But back to those Christmas cards. We communicate so rarely by post these days that I feel it incumbent upon me to write a short essay in each and every card. This takes a considerable amount of time and hence I need to start early. Great care is taken; amongst the recipients are a host of present and former schoolteachers as well as other cerebral types who, I’m sure, sit there with their red marker pens scoring me for presentation, punctuation, and spelling. Mistakes happen, of course they do, but by going ‘manual’ I do not have the luxury of ‘Edit Undo’, which is surely the most valuable of all digital tools ever created. In frustration, cards are sent flying, half written, in the direction of the wastepaper basket while I start afresh on a new one.
This got me thinking. Wouldn’t it be great if, in life, there was an ‘Edit Undo’ such that we could repair our mistakes, and no one would ever be the wiser? This became a source of ponder for a whole afternoon and while at first I thought it would be a good idea, irrespective of the fact that such a device lives only in the world of science fiction, I came to the conclusion that it would produce a dull world indeed, where people are two-dimensional, flawless in every aspect apart from the fact that they are flawless.
I recently attended a memorial lecture held in honour of the late Sam Barker (E 95-00), son of our future Club President Nick Barker (E 63-68) and his wife Katherine.

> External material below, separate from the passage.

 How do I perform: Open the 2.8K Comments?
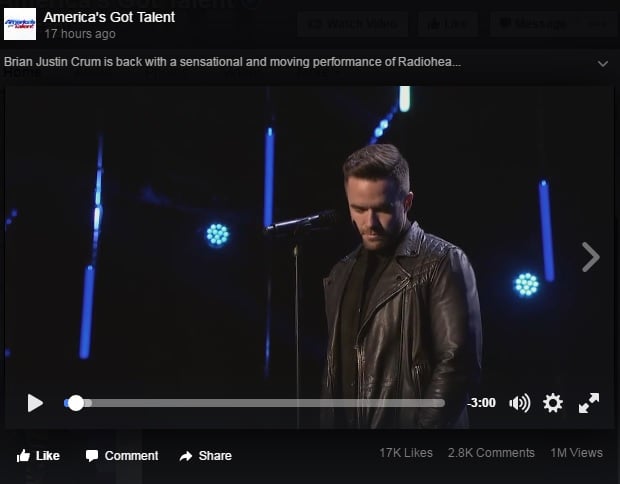pos(491,453)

Such was the impact that Sam had had upon this world in his all too brief life that the former Prime minister, Teresa May, was one of the guest speakers and spoke for some 20 minutes. Either she, or one of the other speakers, quoted Sam as saying, ‘I am human, I have some faults, I have some gifts. Think well of me.’ Towards the back of the room, as I sat listening, these words brought about an epiphany.
So, this year I will embrace my mistakes. They are part of who I am, they are part of what makes me whole. If you receive a card from me and it has spelling mistake, a crossing out or, perish the thought, bad grammar, well that’s just the way it’s going to be. And, do you know what, I feel so much happier!